Dataset entries:
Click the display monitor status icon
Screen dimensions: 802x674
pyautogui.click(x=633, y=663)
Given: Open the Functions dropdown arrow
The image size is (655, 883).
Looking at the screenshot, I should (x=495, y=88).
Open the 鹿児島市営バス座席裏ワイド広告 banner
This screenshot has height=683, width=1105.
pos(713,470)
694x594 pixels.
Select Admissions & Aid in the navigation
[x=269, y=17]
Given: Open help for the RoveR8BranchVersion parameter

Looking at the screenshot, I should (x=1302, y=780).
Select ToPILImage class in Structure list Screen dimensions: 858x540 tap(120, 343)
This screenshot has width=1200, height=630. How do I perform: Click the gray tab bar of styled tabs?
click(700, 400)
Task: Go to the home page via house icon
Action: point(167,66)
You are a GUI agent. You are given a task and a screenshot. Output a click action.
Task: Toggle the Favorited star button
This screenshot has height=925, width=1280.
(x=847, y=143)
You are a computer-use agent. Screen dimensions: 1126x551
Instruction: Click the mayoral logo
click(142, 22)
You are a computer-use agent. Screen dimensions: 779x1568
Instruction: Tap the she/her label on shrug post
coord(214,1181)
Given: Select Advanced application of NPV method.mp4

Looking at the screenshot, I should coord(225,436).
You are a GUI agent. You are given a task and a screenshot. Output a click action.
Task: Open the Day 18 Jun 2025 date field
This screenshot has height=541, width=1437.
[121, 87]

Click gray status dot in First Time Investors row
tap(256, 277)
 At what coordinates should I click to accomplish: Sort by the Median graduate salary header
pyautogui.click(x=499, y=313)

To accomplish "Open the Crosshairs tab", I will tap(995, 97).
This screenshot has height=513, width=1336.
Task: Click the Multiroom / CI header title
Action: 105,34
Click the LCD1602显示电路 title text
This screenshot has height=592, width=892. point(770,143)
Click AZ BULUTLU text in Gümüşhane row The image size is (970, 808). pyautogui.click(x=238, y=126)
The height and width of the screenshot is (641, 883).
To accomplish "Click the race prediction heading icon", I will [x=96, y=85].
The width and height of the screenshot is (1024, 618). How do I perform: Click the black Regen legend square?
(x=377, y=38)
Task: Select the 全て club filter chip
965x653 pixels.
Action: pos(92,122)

What needs to be done:
Copy out each line above, character for character.

Solution below:
Click the display monitor status icon
Screen dimensions: 802x674
pyautogui.click(x=633, y=663)
Given: Open the Functions dropdown arrow
The image size is (655, 883).
Looking at the screenshot, I should (x=495, y=88).
Open the 鹿児島市営バス座席裏ワイド広告 banner
This screenshot has height=683, width=1105.
pos(713,470)
694x594 pixels.
Select Admissions & Aid in the navigation
[x=269, y=17]
Given: Open help for the RoveR8BranchVersion parameter

Looking at the screenshot, I should (x=1302, y=780).
Select ToPILImage class in Structure list Screen dimensions: 858x540 tap(120, 343)
This screenshot has width=1200, height=630. How do I perform: Click the gray tab bar of styled tabs?
click(700, 400)
Task: Go to the home page via house icon
Action: point(167,66)
You are a GUI agent. You are given a task and a screenshot. Output a click action.
Task: Toggle the Favorited star button
This screenshot has height=925, width=1280.
(x=847, y=143)
You are a computer-use agent. Screen dimensions: 1126x551
Instruction: Click the mayoral logo
click(142, 22)
You are a computer-use agent. Screen dimensions: 779x1568
Instruction: Tap the she/her label on shrug post
coord(214,1181)
Given: Select Advanced application of NPV method.mp4

Looking at the screenshot, I should coord(225,436).
You are a GUI agent. You are given a task and a screenshot. Output a click action.
Task: Open the Day 18 Jun 2025 date field
This screenshot has height=541, width=1437.
[121, 87]

Click gray status dot in First Time Investors row
tap(256, 277)
 At what coordinates should I click to accomplish: Sort by the Median graduate salary header
pyautogui.click(x=499, y=313)

To accomplish "Open the Crosshairs tab", I will tap(995, 97).
This screenshot has height=513, width=1336.
Task: Click the Multiroom / CI header title
Action: 105,34
Click the LCD1602显示电路 title text
This screenshot has height=592, width=892. point(770,143)
Click AZ BULUTLU text in Gümüşhane row The image size is (970, 808). pyautogui.click(x=238, y=126)
The height and width of the screenshot is (641, 883).
To accomplish "Click the race prediction heading icon", I will [x=96, y=85].
The width and height of the screenshot is (1024, 618). How do I perform: Click the black Regen legend square?
(x=377, y=38)
Task: Select the 全て club filter chip
965x653 pixels.
Action: pos(92,122)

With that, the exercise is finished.